#### [Problem statement]
Your answer should be only the lines below from the one with "Task: Click the MONDAY column header" to the one with "Screen dimensions: 1568x656", repeated exactly, ends included.
--- Task material ---
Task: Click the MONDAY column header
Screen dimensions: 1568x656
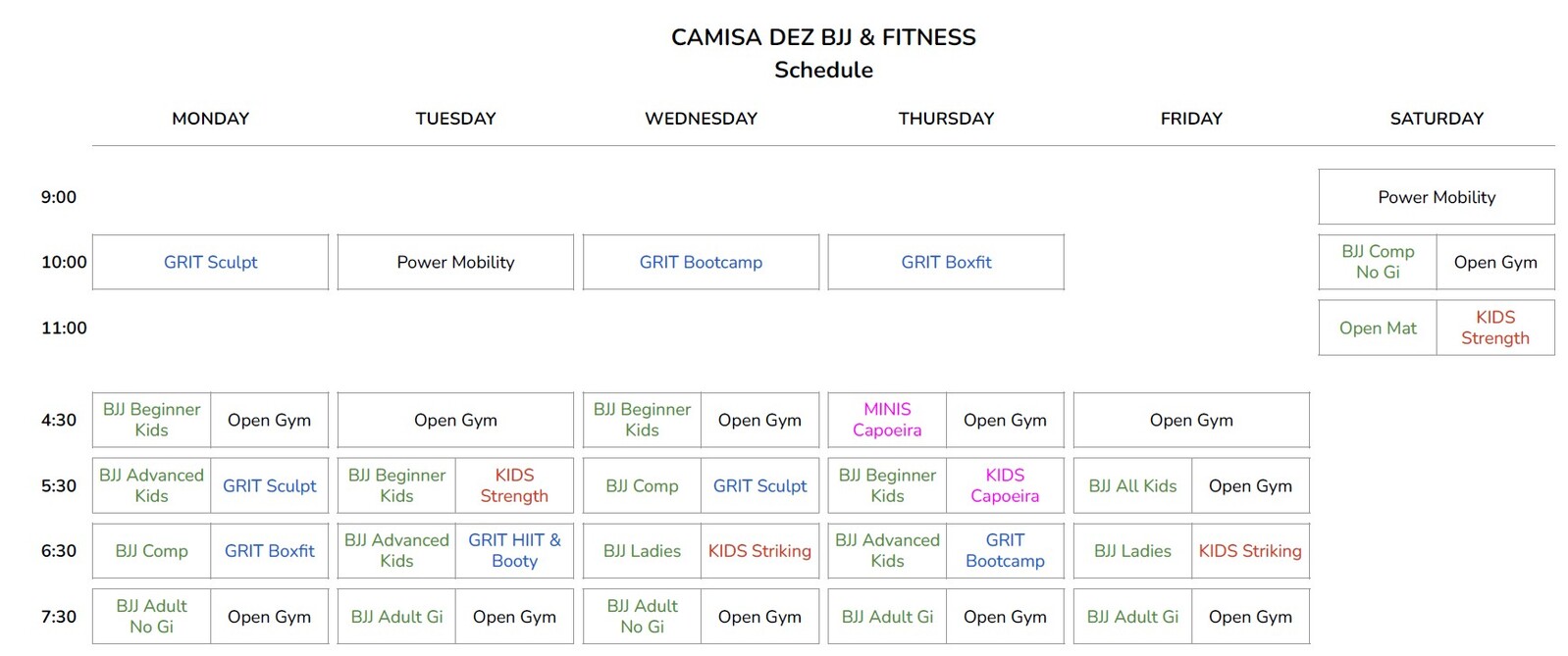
---
--- Task material ---
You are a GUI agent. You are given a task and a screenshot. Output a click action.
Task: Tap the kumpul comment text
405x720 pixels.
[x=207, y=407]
---
#### [Solution for this exercise]
Task: Click the MONDAY column header
Screen dimensions: 1568x656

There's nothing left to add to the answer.